ACTIVITY —
What you return should be the exact lines from the one with "Open the 表示(V) menu" to the end of the records below, both included, and no pictures.

##### DATASET RECORDS #####

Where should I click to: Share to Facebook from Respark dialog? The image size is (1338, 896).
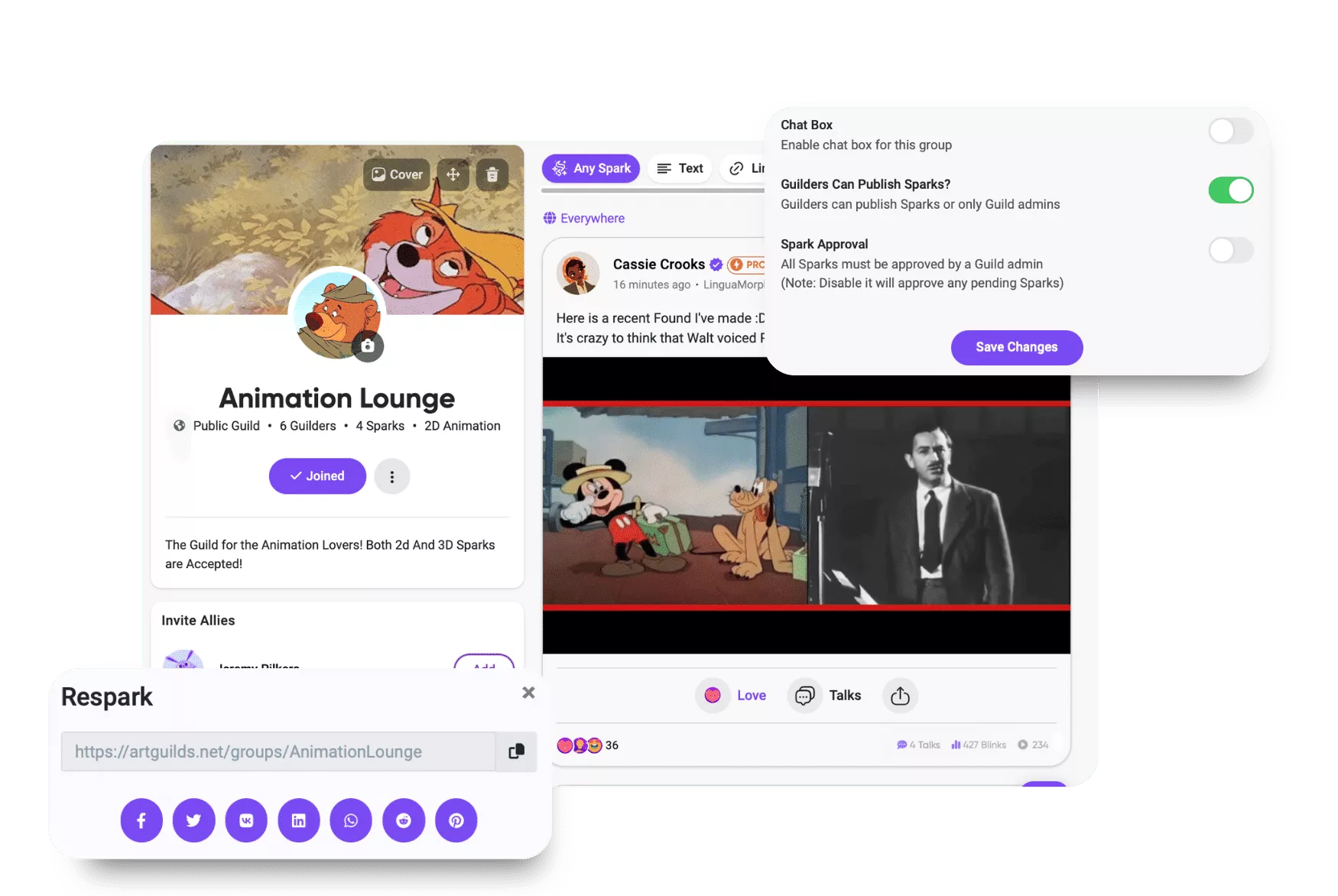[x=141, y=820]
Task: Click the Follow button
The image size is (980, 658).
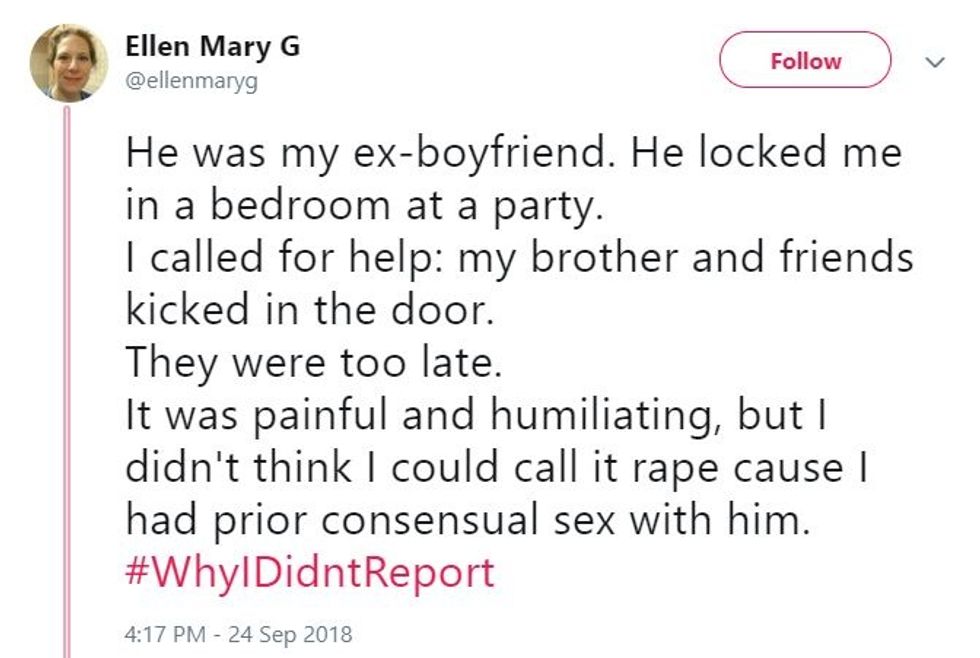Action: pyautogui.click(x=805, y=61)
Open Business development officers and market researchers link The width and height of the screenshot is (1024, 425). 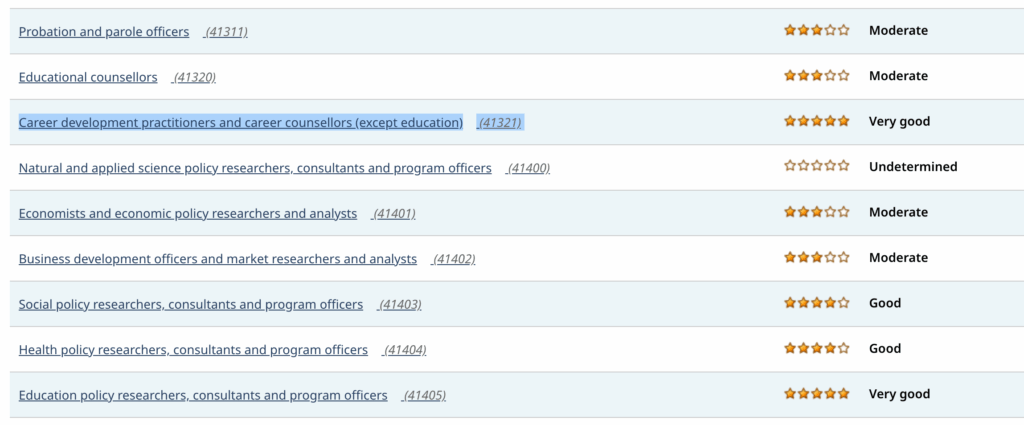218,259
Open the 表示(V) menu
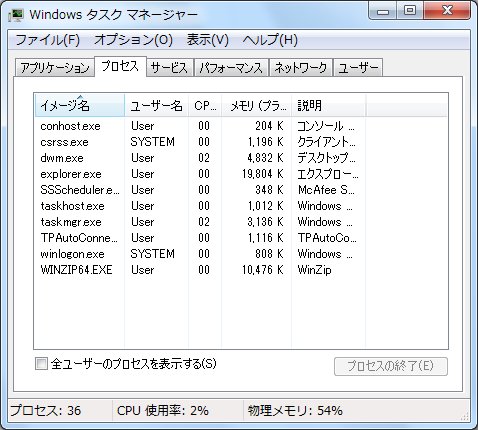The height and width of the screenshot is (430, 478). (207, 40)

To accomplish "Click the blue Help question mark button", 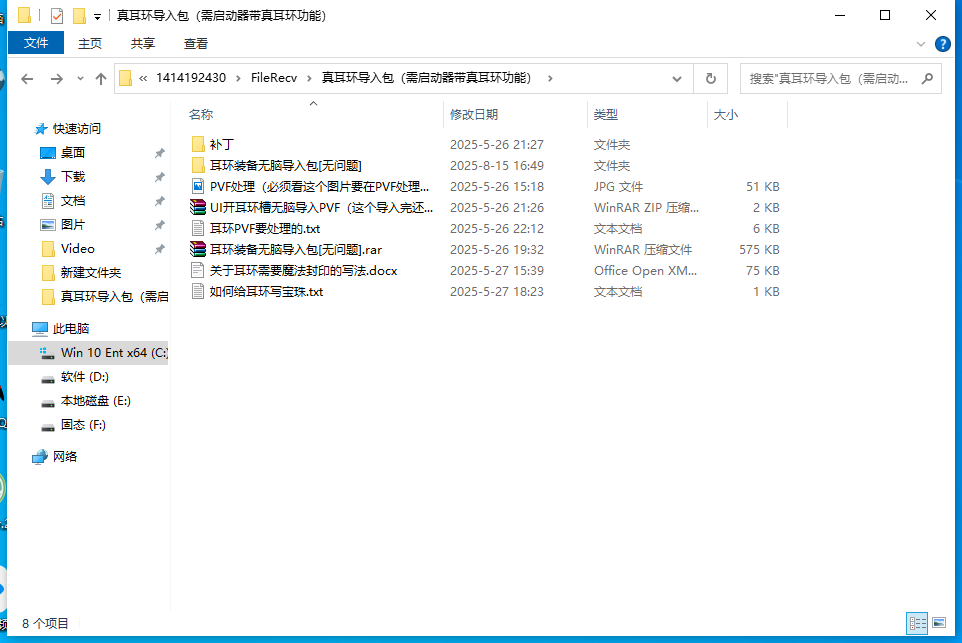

#####

RESULT —
Open the 表示(V) menu
The height and width of the screenshot is (430, 478). (207, 40)

To accomplish "Click the blue Help question mark button", 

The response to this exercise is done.